Try it — Below are records; say how many of their lines include the word "agent", giving nothing but the number.

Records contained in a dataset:

=======

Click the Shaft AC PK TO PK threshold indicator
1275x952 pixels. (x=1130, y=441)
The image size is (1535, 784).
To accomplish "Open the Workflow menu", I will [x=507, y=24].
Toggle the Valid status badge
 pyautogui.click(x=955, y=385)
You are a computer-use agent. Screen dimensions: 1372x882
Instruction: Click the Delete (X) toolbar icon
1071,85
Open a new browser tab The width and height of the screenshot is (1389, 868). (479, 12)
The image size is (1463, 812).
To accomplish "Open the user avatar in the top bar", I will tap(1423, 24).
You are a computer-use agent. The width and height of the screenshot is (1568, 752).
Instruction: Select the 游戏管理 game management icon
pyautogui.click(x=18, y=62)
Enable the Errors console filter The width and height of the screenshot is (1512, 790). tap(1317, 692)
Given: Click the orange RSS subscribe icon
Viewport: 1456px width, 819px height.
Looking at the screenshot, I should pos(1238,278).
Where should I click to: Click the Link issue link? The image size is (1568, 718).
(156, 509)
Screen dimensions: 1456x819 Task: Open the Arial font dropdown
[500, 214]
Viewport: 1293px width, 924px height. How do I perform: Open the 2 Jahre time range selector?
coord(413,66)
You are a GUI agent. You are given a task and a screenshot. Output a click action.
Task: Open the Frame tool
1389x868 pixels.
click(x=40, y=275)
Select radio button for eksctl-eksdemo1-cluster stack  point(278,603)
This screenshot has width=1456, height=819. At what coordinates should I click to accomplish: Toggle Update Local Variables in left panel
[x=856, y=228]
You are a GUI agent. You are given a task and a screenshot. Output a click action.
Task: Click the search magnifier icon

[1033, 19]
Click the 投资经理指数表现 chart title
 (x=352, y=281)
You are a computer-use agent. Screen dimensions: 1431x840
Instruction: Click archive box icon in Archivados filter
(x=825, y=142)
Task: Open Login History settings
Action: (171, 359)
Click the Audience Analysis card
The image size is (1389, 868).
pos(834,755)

=======

Response — 5